**Exercise input:**
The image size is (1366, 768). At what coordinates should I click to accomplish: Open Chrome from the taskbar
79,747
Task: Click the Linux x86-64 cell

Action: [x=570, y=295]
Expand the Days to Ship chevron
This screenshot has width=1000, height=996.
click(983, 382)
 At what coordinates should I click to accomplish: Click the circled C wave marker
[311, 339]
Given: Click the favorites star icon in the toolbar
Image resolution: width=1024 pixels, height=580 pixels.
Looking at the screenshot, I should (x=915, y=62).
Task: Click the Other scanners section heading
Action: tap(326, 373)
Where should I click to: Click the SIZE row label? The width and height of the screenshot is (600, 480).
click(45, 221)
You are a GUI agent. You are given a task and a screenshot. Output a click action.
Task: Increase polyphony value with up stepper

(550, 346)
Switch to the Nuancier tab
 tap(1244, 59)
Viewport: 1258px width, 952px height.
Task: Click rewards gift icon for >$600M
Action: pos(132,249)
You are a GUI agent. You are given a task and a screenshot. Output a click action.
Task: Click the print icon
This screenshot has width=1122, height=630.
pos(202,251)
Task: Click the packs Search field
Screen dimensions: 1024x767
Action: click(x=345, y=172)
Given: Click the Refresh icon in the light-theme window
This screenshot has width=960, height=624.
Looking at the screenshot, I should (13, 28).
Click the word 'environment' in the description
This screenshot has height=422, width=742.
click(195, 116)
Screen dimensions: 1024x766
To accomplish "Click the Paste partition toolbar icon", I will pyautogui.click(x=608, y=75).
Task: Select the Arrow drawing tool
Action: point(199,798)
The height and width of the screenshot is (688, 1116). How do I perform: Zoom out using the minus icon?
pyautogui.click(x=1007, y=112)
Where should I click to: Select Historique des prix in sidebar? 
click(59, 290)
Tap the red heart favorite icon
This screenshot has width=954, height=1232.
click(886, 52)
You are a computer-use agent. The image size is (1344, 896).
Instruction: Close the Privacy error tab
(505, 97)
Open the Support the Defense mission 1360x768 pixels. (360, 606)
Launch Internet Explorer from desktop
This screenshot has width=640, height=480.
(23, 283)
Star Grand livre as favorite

**Problem statement:** A complete, exact transcription of the data above is the required answer.

**Exercise result:**
The image size is (1366, 768). At what coordinates should I click to accomplish: Open Chrome from the taskbar
79,747
Task: Click the Linux x86-64 cell

Action: [x=570, y=295]
Expand the Days to Ship chevron
This screenshot has width=1000, height=996.
click(983, 382)
 At what coordinates should I click to accomplish: Click the circled C wave marker
[311, 339]
Given: Click the favorites star icon in the toolbar
Image resolution: width=1024 pixels, height=580 pixels.
Looking at the screenshot, I should (x=915, y=62).
Task: Click the Other scanners section heading
Action: tap(326, 373)
Where should I click to: Click the SIZE row label? The width and height of the screenshot is (600, 480).
click(45, 221)
You are a GUI agent. You are given a task and a screenshot. Output a click action.
Task: Increase polyphony value with up stepper

(550, 346)
Switch to the Nuancier tab
 tap(1244, 59)
Viewport: 1258px width, 952px height.
Task: Click rewards gift icon for >$600M
Action: pos(132,249)
You are a GUI agent. You are given a task and a screenshot. Output a click action.
Task: Click the print icon
This screenshot has width=1122, height=630.
pos(202,251)
Task: Click the packs Search field
Screen dimensions: 1024x767
Action: click(x=345, y=172)
Given: Click the Refresh icon in the light-theme window
This screenshot has width=960, height=624.
Looking at the screenshot, I should (13, 28).
Click the word 'environment' in the description
This screenshot has height=422, width=742.
click(195, 116)
Screen dimensions: 1024x766
To accomplish "Click the Paste partition toolbar icon", I will pyautogui.click(x=608, y=75).
Task: Select the Arrow drawing tool
Action: point(199,798)
The height and width of the screenshot is (688, 1116). How do I perform: Zoom out using the minus icon?
pyautogui.click(x=1007, y=112)
Where should I click to: Select Historique des prix in sidebar? 
click(59, 290)
Tap the red heart favorite icon
This screenshot has width=954, height=1232.
click(886, 52)
You are a computer-use agent. The image size is (1344, 896).
Instruction: Close the Privacy error tab
(505, 97)
Open the Support the Defense mission 1360x768 pixels. (360, 606)
Launch Internet Explorer from desktop
This screenshot has width=640, height=480.
(23, 283)
Star Grand livre as favorite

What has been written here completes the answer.